:: Request ::
Identify each line of the listing below that contains the string "width" and copy it.

:: Items ::
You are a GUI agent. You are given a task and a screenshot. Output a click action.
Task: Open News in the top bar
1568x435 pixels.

...

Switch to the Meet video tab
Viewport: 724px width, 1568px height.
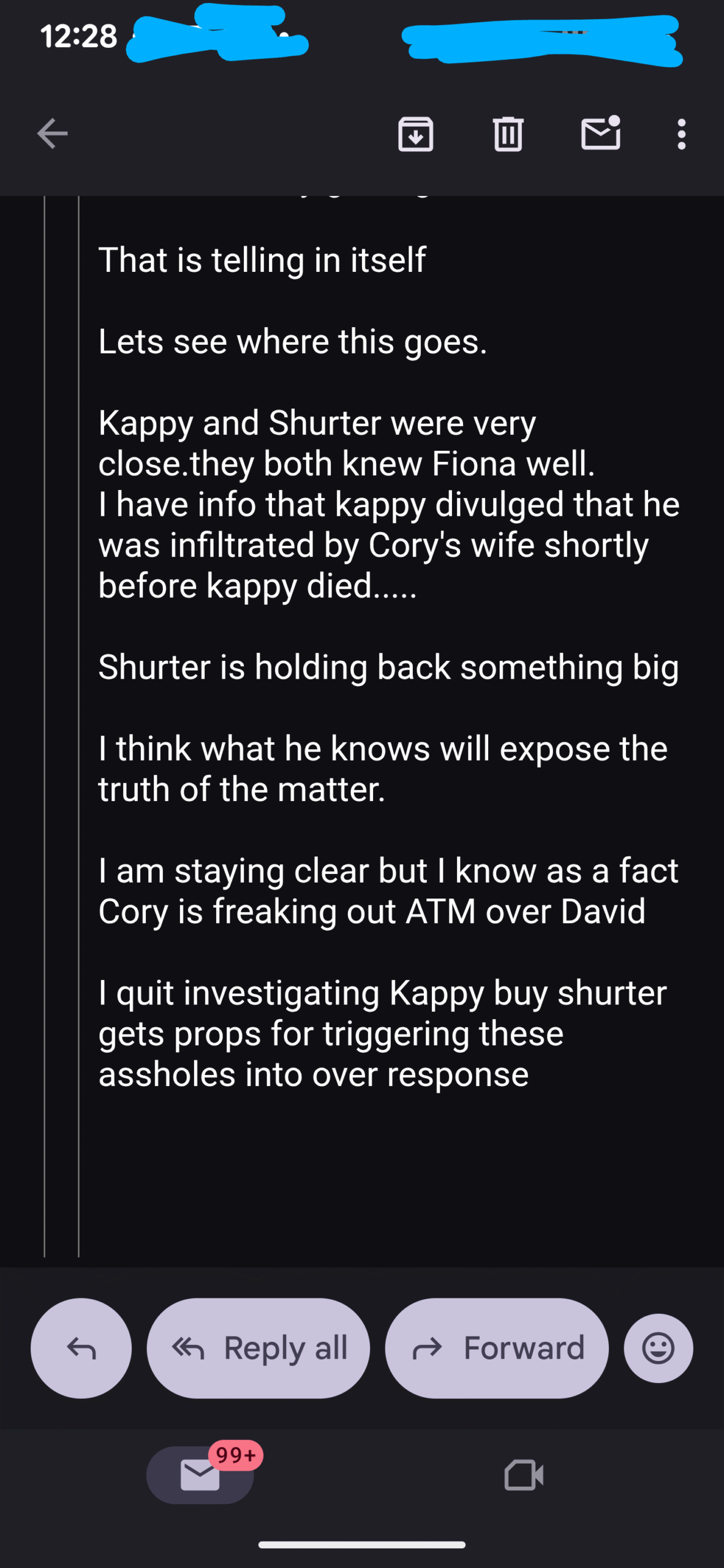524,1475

--

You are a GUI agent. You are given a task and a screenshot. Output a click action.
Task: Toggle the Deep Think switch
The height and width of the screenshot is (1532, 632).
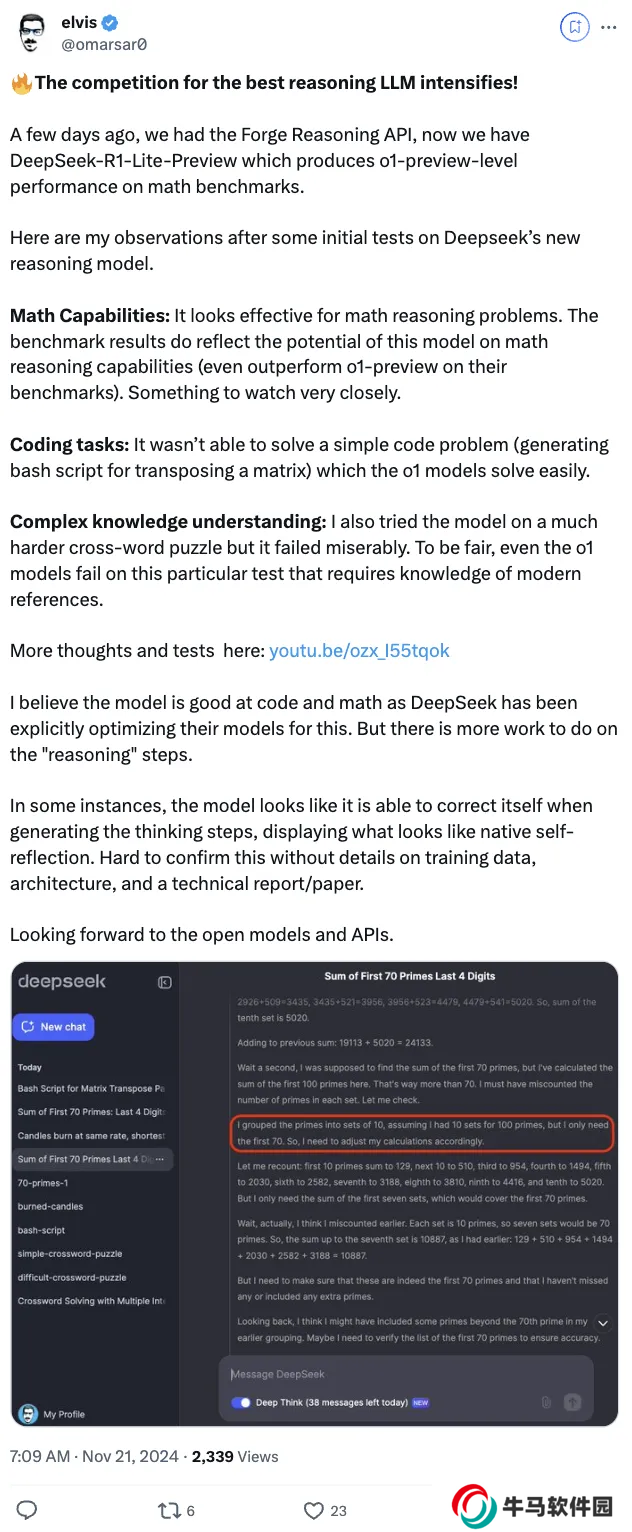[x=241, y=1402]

:: Correct result ::
Viewport: 724px width, 1568px height.
The height and width of the screenshot is (1532, 632).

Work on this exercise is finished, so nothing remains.